Ne güzel, bir zamanların “sevgi pıtırcığı” maskeli gazetesinde, ABD-İsrail Türkiye’de darbe yapmayı becerip iktidarı bunlara teslim ederse Müslümanlara neler yapacaklarını açık açık yazıyorlar. Açıkçası Mümtaz’er ve örgütünden kendi vatanlarındaki elektrikli sandalye ve zehirli iğne yöntemlerini kullanmalarını beklerdim!..
Terör örgütüne güvenerek etrafa tehditler savuran yazarı kulübesinde bırakıp, kendi ifadesiyle sırtını terör örgütüne dayayan bir partinin eş başkanının sözlerine bakalım. Kemal Gümüş arkadaşımızın haberine göre HDP Eş Başkanı Figen Yüksekdağ, AK Parti binasına canlı bomba olarak eylem düzenleyip ölen MLKP örgütü mensubu Yasemin Çiftçi’yi anma toplantısında, ‘halkların kardeşliği’ maskesini kenara bırakıp şunları söylemiş: “Devrimci hareketin komünist evlatları olarak bizler asla yenilgiyi kabul etmedik. Bu memlekette devrimci yürüyüşümüz içinde çok kazandık çok kaybettik. Çok yendik çok yenildik, çok can aldık, çok can verdik... Yaseminler varsa ve Yaseminleşecek olan genç yoldaşlarımız ve kardeşlerimiz varsa, bu dava asla ve asla yenilmeyecektir. Yasemin yoldaşın izinden yürümeye devam edeceğiz.”
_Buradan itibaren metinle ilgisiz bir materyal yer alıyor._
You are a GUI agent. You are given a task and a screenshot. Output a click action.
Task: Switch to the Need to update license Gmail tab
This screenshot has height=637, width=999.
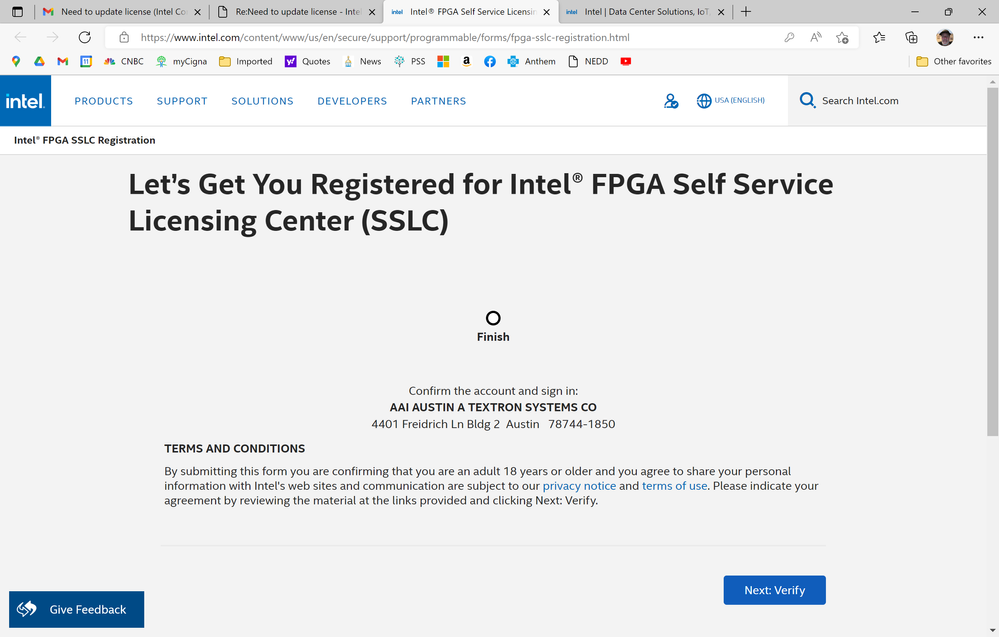(x=120, y=12)
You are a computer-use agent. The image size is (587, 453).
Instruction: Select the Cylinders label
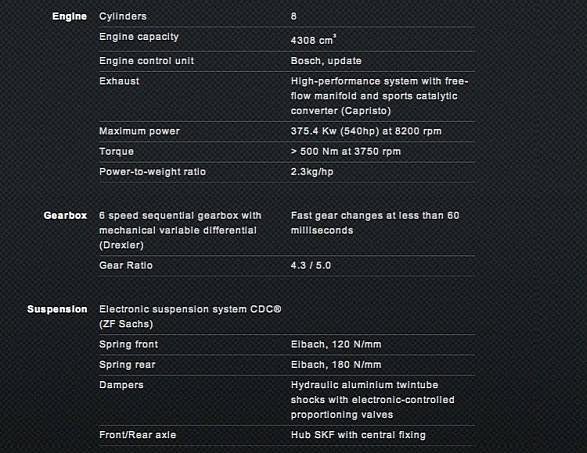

Yasemin yoldaş ne yapmış: Beline bombayı bağlayıp bir siyasî partinin binasında kendini patlatmış. Figen yoldaş kim: Bir siyasî partinin eş genel başkanı. Peki Figen yoldaş kimin izinden gidilmesi gerektiğini söylüyor: Yasemin yoldaşın. Tekrar soruyorum, Yasemin yoldaş ne yapmış: Beline bombayı bağlayıp bir siyasî partinin binasında kendini patlatmış. Buradan HDP’li yetkililere sesleniyorum: Figen yoldaşa dikkat edin, Allah muhafaza bir anda cezbeye gelip “Burası da nihayetinde bir siyasî parti merkezi değil mi” diyerek... Sonunu yazmak bile istemiyorum, içim ürperiyor!
Bunları, ne şakirt Mümtaz’er’e ne de yoldaş Figen’e kızdığım için yazdım. Severim mert düşmanı. Asırların getirdiği tecrübeyle atalarımız, “Namert dostun olacağına mert düşmanın olsun” demiş. 14 yaşında hapse girmiş, 15 yaşında idam cezası almış, mahkeme sonrası koğuşa götürülürken kolundaki subayın “Seni burada asacağız” diyerek gösterdiği cezaevi avlusundaki darağacını görmüş biri olarak; “Hoşgörü”, “Birlikte yaşamak”, “Halkların kardeşliği”, “Barış”, “Özgürlük”, “Demokrasi” gibi maskeler çıktığında insancıkların yalın halini göstermek istedim. Kime? Maskelilere inanıp, “Efendim oyun içinde kalalım, çizgilere dikkat edelim” diyen dostlara. Düşmanın şakası yok, hazırlığı var. Bizler ise, ama öyle ama şöyle elimizden gidecek dünyevî şeylerden bir saniye daha tatmak için bağlı olduğumuz zincirleri kıramıyoruz. Kırmaya çalışanlara da, sûret-i hakdan görünüp engel oluyoruz. Ümmeti düşünmüyorsak kendi evlatlarımız için engel olmayalım, korkmayalım, tedbirimizi alalım.
Abdülaziz Bekkîne Hazretleri’nin sözüyle yazımı noktalıyorum: “Biz sadece Allah’tan başkasından korkmaktan korkarız!”